* What this task involves: Transcribe, without any change, the line that includes "The image size is (1080, 2400)." and all the lines that come after it in the material below.

* Provided data:
----------

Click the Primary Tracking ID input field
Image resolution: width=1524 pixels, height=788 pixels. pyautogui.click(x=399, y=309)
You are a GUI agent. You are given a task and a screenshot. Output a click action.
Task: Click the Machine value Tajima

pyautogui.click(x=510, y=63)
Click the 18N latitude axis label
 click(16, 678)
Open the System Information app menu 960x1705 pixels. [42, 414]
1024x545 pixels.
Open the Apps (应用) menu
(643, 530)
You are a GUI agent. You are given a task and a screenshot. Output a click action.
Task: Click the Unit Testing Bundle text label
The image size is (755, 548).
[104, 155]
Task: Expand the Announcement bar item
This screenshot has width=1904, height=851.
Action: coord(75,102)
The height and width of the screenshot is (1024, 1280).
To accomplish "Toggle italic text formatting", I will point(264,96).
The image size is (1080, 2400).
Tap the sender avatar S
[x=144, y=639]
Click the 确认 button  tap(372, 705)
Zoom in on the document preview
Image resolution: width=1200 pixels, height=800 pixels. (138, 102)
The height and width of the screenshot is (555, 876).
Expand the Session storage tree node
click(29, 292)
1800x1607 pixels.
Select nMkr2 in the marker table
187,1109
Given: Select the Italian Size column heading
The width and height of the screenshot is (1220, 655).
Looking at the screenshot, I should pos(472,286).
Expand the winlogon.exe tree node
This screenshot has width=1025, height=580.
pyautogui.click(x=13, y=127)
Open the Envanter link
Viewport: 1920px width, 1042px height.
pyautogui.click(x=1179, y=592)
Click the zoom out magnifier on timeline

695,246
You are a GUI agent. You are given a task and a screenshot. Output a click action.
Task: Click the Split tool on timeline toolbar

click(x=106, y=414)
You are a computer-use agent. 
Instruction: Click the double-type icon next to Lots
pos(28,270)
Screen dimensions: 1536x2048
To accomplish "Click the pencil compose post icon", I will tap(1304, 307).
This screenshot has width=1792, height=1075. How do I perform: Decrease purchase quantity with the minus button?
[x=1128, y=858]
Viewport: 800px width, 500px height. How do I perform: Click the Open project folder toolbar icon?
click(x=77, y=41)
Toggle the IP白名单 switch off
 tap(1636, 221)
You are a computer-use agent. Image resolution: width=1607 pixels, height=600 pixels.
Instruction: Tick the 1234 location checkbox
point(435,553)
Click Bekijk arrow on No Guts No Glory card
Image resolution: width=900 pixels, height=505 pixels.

----------

* Answer space:
The image size is (1080, 2400).
Tap the sender avatar S
[x=144, y=639]
Click the 确认 button  tap(372, 705)
Zoom in on the document preview
Image resolution: width=1200 pixels, height=800 pixels. (138, 102)
The height and width of the screenshot is (555, 876).
Expand the Session storage tree node
click(29, 292)
1800x1607 pixels.
Select nMkr2 in the marker table
187,1109
Given: Select the Italian Size column heading
The width and height of the screenshot is (1220, 655).
Looking at the screenshot, I should pos(472,286).
Expand the winlogon.exe tree node
This screenshot has width=1025, height=580.
pyautogui.click(x=13, y=127)
Open the Envanter link
Viewport: 1920px width, 1042px height.
pyautogui.click(x=1179, y=592)
Click the zoom out magnifier on timeline

695,246
You are a GUI agent. You are given a task and a screenshot. Output a click action.
Task: Click the Split tool on timeline toolbar

click(x=106, y=414)
You are a computer-use agent. 
Instruction: Click the double-type icon next to Lots
pos(28,270)
Screen dimensions: 1536x2048
To accomplish "Click the pencil compose post icon", I will tap(1304, 307).
This screenshot has width=1792, height=1075. How do I perform: Decrease purchase quantity with the minus button?
[x=1128, y=858]
Viewport: 800px width, 500px height. How do I perform: Click the Open project folder toolbar icon?
click(x=77, y=41)
Toggle the IP白名单 switch off
 tap(1636, 221)
You are a computer-use agent. Image resolution: width=1607 pixels, height=600 pixels.
Instruction: Tick the 1234 location checkbox
point(435,553)
Click Bekijk arrow on No Guts No Glory card
Image resolution: width=900 pixels, height=505 pixels.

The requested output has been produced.